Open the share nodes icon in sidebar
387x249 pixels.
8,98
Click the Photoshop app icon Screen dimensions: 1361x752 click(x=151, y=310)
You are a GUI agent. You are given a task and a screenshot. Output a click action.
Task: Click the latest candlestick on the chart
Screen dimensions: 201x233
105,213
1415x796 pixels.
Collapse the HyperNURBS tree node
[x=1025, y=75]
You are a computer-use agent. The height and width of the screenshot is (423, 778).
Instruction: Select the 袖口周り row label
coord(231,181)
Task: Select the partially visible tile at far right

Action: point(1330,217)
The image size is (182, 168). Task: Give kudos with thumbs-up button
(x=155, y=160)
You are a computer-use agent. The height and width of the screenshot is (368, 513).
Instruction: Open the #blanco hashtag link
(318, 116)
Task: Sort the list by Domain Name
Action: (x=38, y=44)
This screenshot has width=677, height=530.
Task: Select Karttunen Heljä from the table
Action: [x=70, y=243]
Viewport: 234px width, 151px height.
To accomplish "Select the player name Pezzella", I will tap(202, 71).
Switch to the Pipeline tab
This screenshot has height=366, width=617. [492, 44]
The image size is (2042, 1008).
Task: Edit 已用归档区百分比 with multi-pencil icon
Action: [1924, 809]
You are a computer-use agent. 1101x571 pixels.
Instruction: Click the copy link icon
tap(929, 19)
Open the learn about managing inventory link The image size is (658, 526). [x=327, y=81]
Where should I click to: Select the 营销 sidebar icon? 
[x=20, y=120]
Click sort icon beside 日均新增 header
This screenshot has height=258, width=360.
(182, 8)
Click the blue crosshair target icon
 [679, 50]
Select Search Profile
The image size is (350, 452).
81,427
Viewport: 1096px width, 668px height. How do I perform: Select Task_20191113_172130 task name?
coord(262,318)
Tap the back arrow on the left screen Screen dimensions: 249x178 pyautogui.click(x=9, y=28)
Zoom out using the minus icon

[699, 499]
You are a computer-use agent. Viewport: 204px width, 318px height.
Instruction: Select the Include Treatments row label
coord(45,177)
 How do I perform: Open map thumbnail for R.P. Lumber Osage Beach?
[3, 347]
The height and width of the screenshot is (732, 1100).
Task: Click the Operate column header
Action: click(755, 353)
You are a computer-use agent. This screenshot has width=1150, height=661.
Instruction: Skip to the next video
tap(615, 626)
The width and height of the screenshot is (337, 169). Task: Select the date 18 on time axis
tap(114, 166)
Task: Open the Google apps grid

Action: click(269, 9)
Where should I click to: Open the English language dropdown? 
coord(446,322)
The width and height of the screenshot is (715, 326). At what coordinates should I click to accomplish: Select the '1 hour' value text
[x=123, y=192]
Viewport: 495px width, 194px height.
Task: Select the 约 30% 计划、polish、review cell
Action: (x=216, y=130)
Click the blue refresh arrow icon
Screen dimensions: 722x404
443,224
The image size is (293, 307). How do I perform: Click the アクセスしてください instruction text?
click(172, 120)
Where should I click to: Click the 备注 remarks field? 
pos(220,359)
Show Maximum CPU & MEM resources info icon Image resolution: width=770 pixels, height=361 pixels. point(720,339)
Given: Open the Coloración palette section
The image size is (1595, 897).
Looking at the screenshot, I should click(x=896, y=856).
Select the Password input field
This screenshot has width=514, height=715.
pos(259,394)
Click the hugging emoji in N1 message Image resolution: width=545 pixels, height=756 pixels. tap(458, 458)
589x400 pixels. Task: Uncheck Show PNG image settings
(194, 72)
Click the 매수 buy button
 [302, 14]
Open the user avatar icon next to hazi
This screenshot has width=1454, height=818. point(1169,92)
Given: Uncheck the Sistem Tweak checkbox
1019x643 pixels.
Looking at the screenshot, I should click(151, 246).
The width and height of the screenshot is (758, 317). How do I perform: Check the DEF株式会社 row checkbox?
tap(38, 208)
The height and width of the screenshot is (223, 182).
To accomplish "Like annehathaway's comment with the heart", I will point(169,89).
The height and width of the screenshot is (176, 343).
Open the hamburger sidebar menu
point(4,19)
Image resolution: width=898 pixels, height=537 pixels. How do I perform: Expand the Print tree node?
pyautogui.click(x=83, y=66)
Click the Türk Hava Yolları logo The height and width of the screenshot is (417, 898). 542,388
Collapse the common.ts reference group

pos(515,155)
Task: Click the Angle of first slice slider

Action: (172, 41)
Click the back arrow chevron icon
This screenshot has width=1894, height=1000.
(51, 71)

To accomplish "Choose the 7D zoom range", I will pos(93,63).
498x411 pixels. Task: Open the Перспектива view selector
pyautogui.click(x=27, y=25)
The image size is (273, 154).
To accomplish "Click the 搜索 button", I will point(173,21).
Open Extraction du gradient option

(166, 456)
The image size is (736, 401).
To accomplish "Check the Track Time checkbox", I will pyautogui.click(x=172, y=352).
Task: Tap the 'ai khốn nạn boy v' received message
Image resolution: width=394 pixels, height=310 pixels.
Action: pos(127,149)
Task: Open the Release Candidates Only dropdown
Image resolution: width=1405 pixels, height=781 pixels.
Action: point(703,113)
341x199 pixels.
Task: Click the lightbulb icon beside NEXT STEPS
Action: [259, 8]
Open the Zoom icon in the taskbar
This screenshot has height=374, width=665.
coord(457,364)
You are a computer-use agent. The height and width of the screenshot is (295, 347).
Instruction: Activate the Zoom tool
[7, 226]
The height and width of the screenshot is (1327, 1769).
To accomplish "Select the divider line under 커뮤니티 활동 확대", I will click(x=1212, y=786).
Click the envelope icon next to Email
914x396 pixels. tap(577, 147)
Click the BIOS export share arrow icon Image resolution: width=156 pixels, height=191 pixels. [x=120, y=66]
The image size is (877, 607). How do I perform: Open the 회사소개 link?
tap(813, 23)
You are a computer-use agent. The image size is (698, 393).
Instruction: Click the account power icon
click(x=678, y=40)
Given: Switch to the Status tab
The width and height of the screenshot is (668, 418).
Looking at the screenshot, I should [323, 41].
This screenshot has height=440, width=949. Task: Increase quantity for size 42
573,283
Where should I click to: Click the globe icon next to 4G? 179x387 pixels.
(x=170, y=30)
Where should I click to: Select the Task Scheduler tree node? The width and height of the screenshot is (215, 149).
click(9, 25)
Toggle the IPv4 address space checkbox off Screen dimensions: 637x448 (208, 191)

━━━━━━━━

▶ **PROBLEM TO WORK ON**: Identify each line in the entries above that contains the word "button", and copy those lines in full.

▶ **RESULT BELOW**:
The image size is (182, 168). Task: Give kudos with thumbs-up button
Click the 매수 buy button
To accomplish "Click the 搜索 button", I will point(173,21).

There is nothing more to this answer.